There are many bizarre characteristics that people often notice about me. Yes, I have the face of a child and always have done. Yes, I only have one working nostril. Yes, my head is unusually large.
But the strange thing noticed by strangers that I’m most proud of is my unexpectedly high jumping ability. The only time this really comes to light these days is during football (soccer) matches, when I often play in central midfield. I often hear something like “He’s the shortest player on the pitch – how’s he winning all the headers?”
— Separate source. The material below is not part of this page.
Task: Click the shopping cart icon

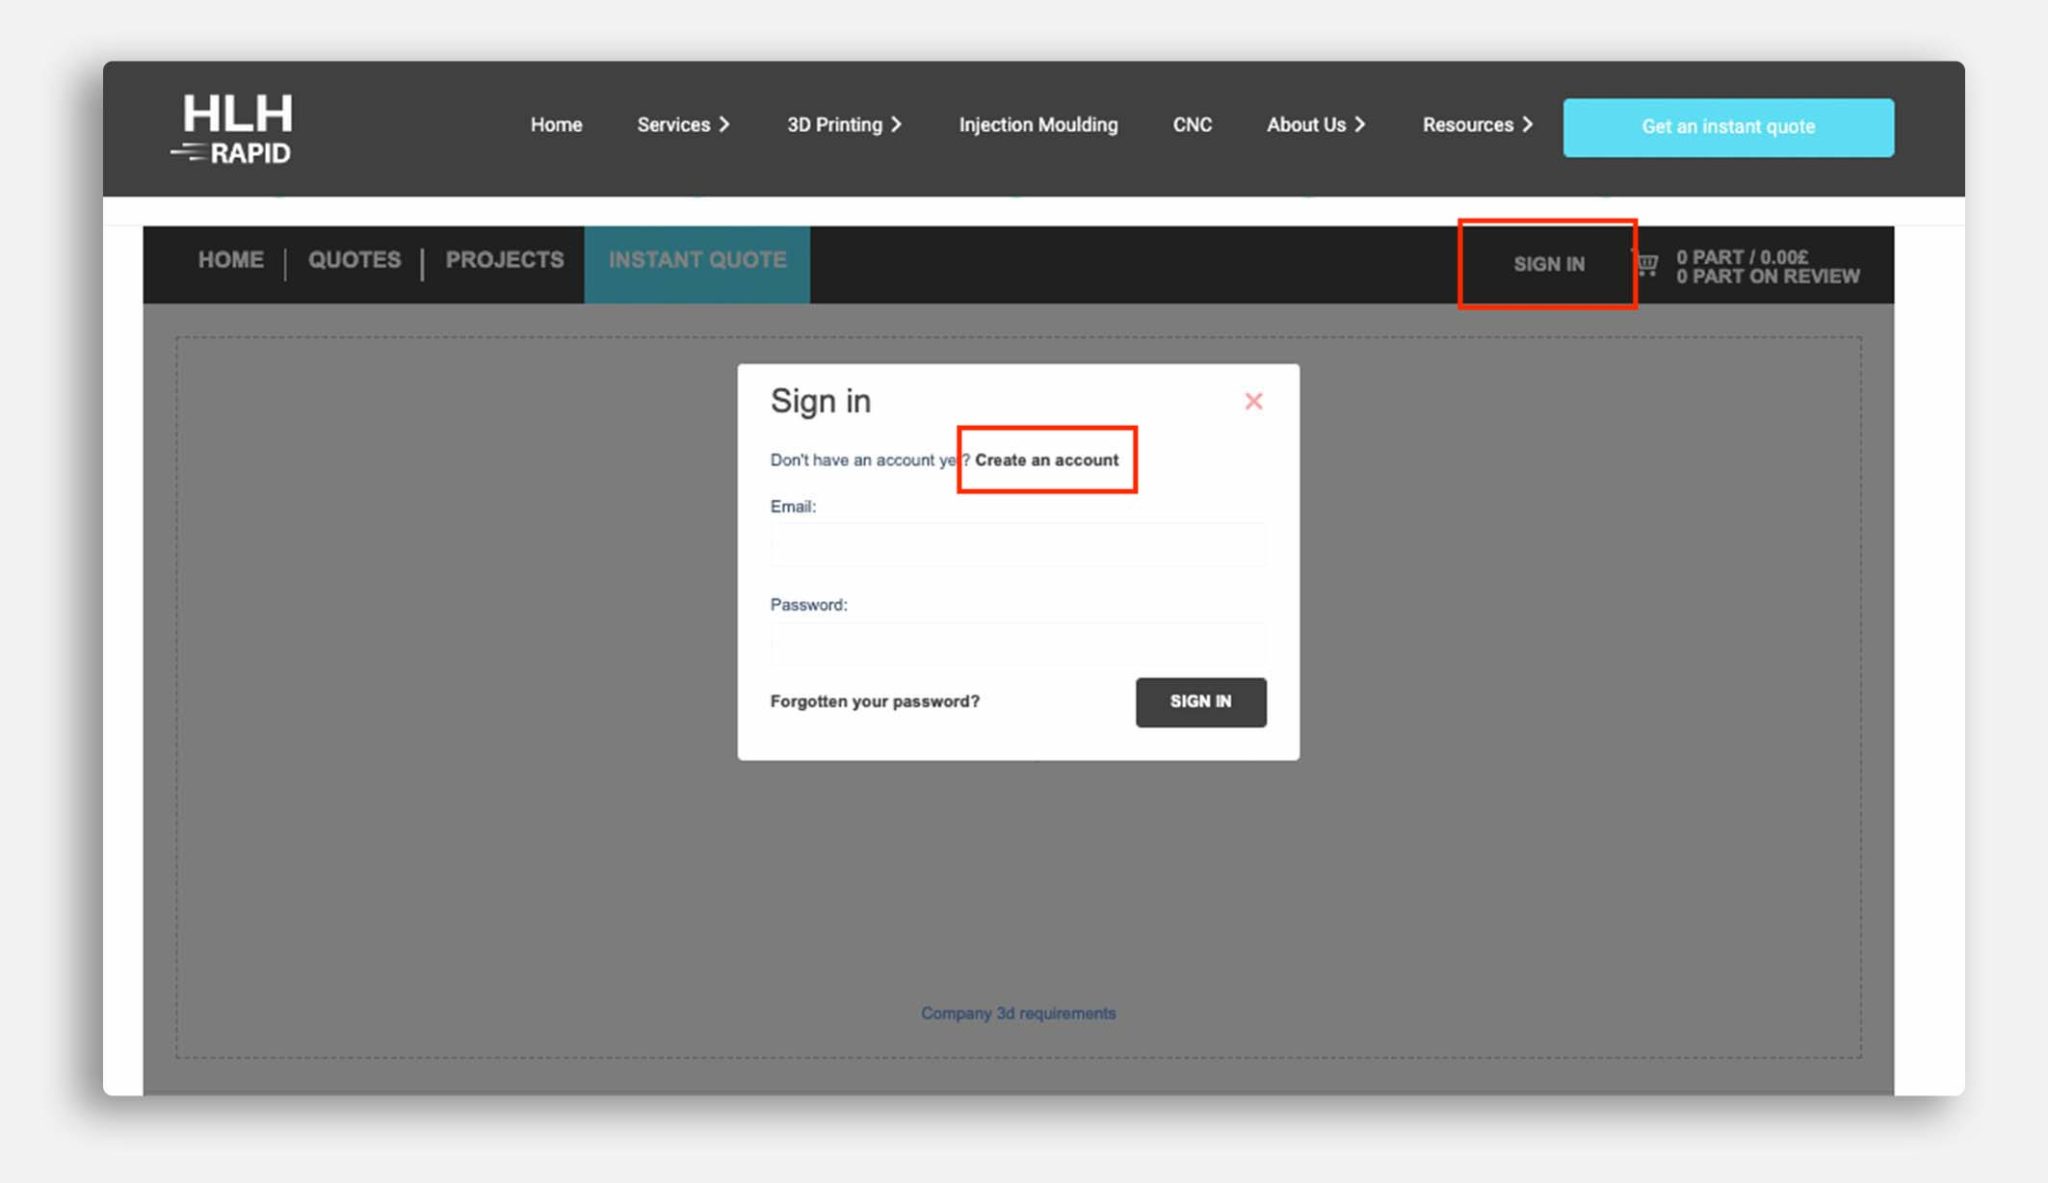Action: tap(1646, 265)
I always wondered where I would rank in the world “relative high jump” competition, measuring how high you can jump as a percentage of your height. I remember being particularly annoyed after our school high jump competition in year 8 when my post-pubertal friend who was about twice my height pipped me to the coveted crown of being year 8’s best high jumper by essentially stepping over the bar after my epic Fosbury Flop.
I wrote a strongly worded letter to the headmaster asking for the year 9 high jump competition to factor in the pupil’s height. I never did get a reply…
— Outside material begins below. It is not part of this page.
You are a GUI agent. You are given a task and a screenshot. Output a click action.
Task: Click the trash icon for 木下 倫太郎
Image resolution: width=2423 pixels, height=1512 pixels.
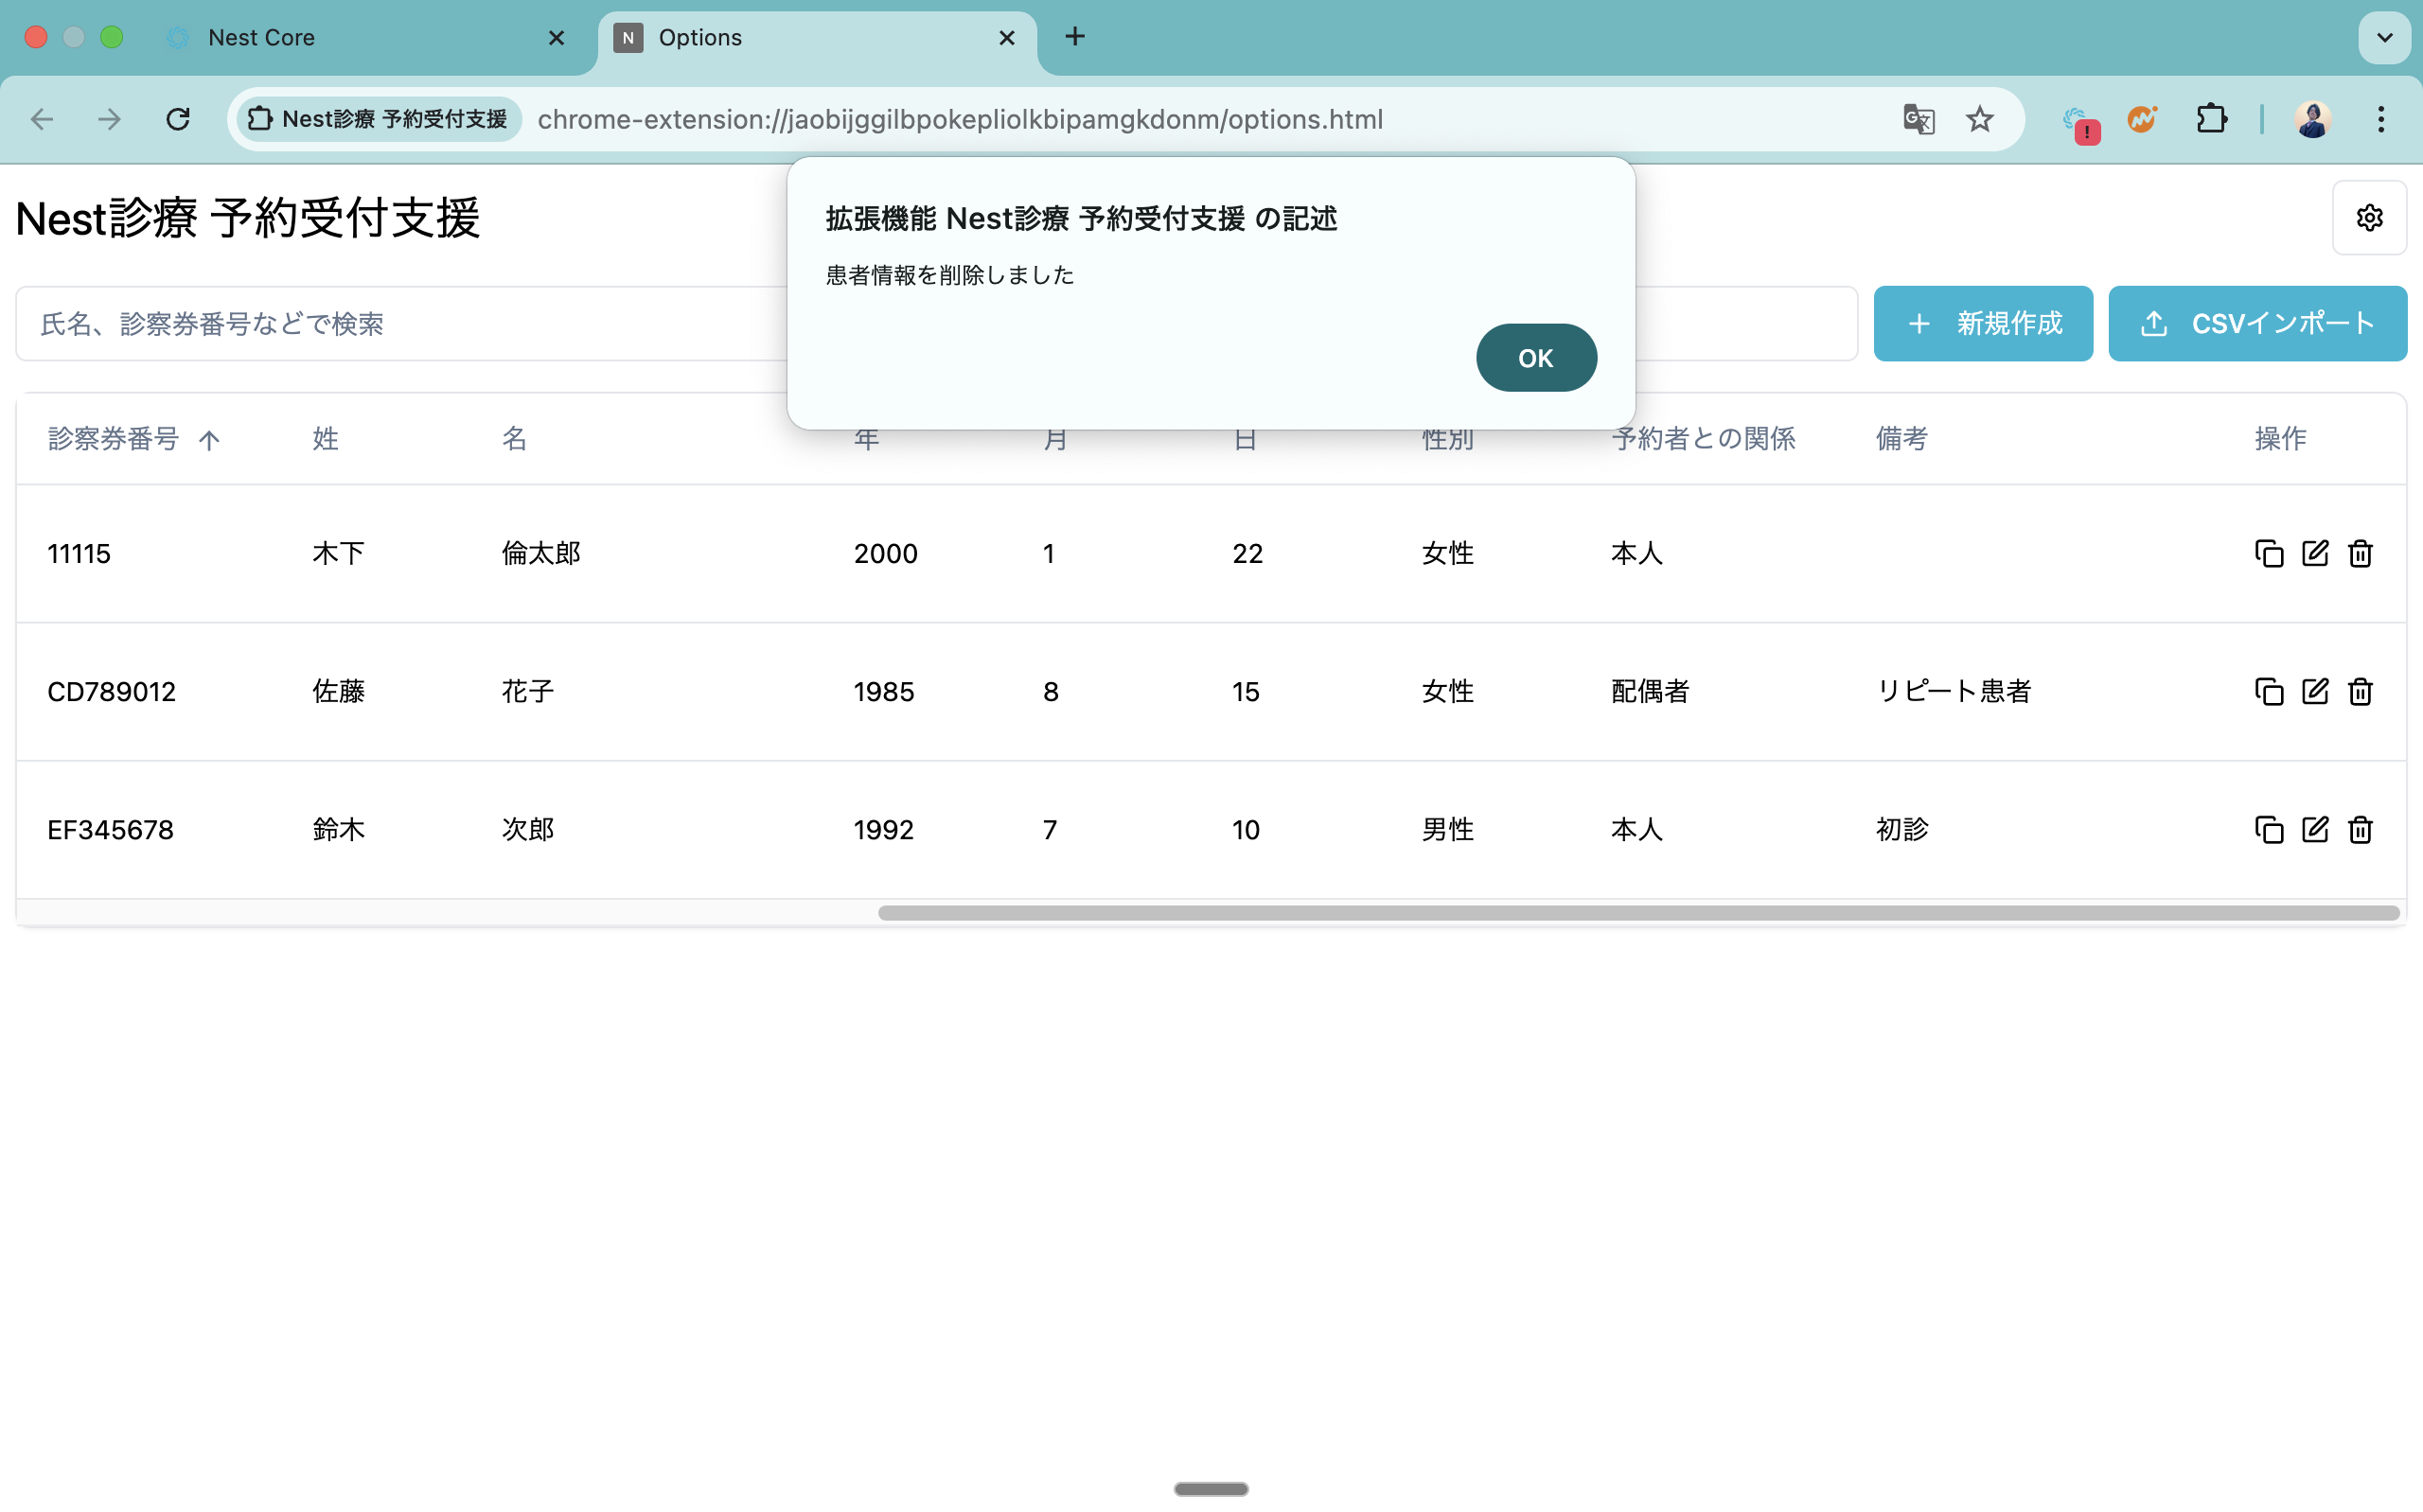[x=2360, y=553]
Anyways, after a huge hiatus, this week I am putting to bed considerable emotional baggage from that dark day by bringing to you the animal Relative High Jump competition. As usual, I’ll set out the ground rules and give you a few seconds (and a blank lower half of your screen) to think about your candidate before you page down.
The Ground Rules
Animals jump from the ground (terrain of their choice) and can jump in any direction. They are not jumping over a bar but their location will be mapped by clever computery jiggery pokery and the highest point they reach will be measured. This distance is divided by their standing height to give a number:
n = “jump height” ÷ “animal height”
The animal with the highest “n” takes the prize.
So, 5 seconds to choose your animal folks…
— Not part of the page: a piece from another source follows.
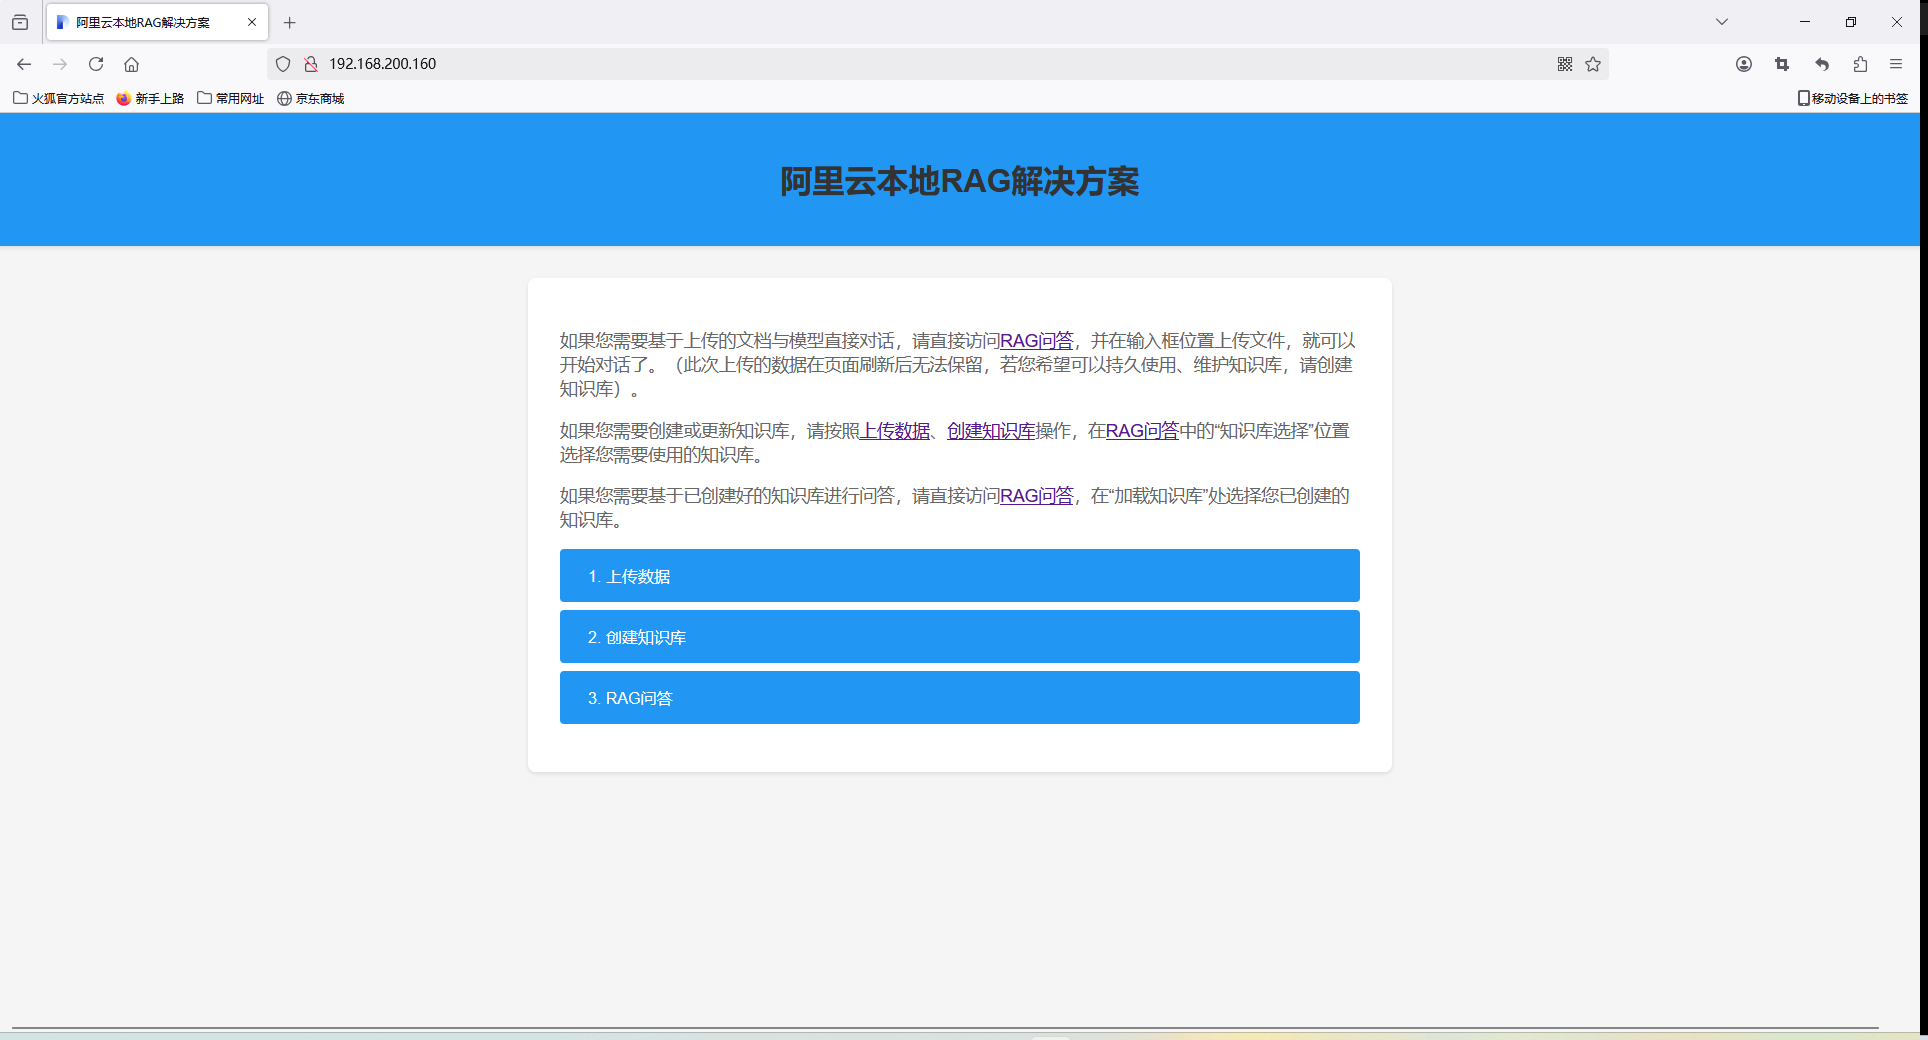1928x1040 pixels.
Task: Open the Firefox account menu
Action: click(x=1744, y=64)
They always come to mind when I think of jumping things. Which is surprisingly regularly… Anything with another word for jumping as part of its name must be a winner, surely
Well, I’m a firm believer you can find a research project for anything and in that vein, here is an interesting project about grasshopper jumping with a good video at the bottom which looks to show a grasshopper jumping up to 25 times its height. Have that cyberville, my ‘n’ is 25!
Not only that, but he is also a very low maintenance athlete, requiring no more than a small amount of leaves and perhaps some faeces.
That is, of course, until he invites all his locusts mates on our victory parade.
Just to give you a bit of perspective, I am 5 foot 10. Aka average. That grasshopper jump is equivalent to my jumping 44 metres in to the air, or over this tree.
And yet, somehow I feel there may be better out there…
I am such an imbacile
How did I miss this trick?! Flea-jumping! That’s like the only thing they’re famous for.
It seems so obvious now, but fleas can jump seriously high – the wisdom of the interweb tells me they can jump up to 150 times their height! That’s like me jumping over this random tower I found on Google.
Well, there you have it. I lost again. And with another defeat, so my emotional baggage predictably returns like an avalanche of pain to bury me in crippling doubt about my jumping ability…
What’s your ‘n’? Can you beat a grasshopper without choosing a flea?